Pubblicato il 15 febbraio 2013 alle 14:57:53
Categoria: Serie A
Autore: Redazione Datasport.it

"L'affare Osvaldo? Sono state riportate cose con cattiveria, ma la verità non ve la posso rivelare". Queste le parole del tecnico della Roma Aurelio Andreazzoli in merito al rigore calciato e sbagliato da Osvaldo domenica scorsa nel match perso contro la Sampdoria a Marassi. Sabato sera il tecnico, alla seconda panchina in Serie A, affronterà all'Olimpico la Juventus: "I numeri parlano di una sfida impari", commenta l'allenatore giallorosso.

Come se non bastasse, fuori da Trigoria Osvaldo è stato duramente contestato dalla tifoseria: "E' vero, per Osvaldo è stata una settimana pesante perché si è reso conto che ha fatto una cosa che poteva anche non fare - ha ammesso Andreazzoli - ma succede, ne abbiamo parlato anche con capitan Totti, però è stato pesante uscire da Trigoria e ricevere calci sull'auto e uova. Noi auspichiamo di avere giocatori importanti in questa piazza e non è un bel biglietto da visita per la città e la società avere tifosi che rovinano le auto. Se fossi un giocatore forte, non andrei alla Roma ma da un'altra parte".

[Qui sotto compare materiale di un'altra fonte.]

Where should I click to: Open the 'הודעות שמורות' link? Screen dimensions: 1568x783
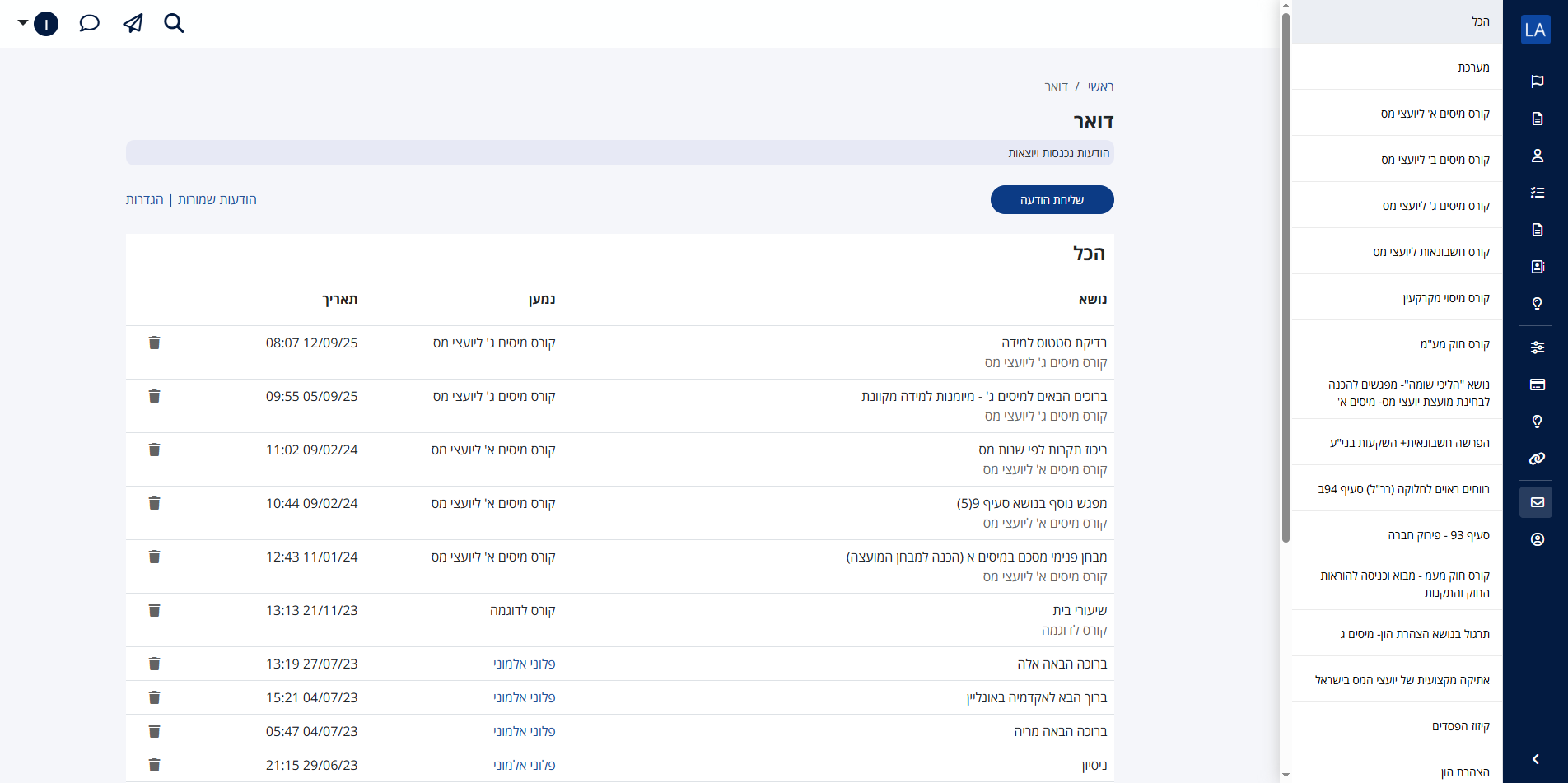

La Roma vive una situazione tutt'altro che euforica: tra Zeman e Andreazzoli è la squadra che ha raccolto meno punti in A nel 2013; due pareggi e quattro sconfitte nelle ultime sei gare di campionato hanno contribuito ad aumentare il divario dalla vetta, distante 21 lunghezze, e dalla zona Champions, lontana 10. "Conte ha fatto un grosso lavoro e gli faccio i complimenti - prosegue Andreazzoli -. E' un godimento vedere la sua squadra, ma i valori delle due squadre non sono rispecchiati dalla classifica. Difesa a tre? Abbiamo più soluzioni tattiche, pensiamo al lavoro fatto in settimana e decidiamo. Osvaldo? Se sta bene gioca senz'altro. Contro la Samp all'annullamento del gol di Lamela potevamo anche stare sul 3-0, non siamo stati bravi a concludere. Non ho visto un gran calo nella gara di Marassi, gli episodi sono stati tutti contrari e questo ti condiziona".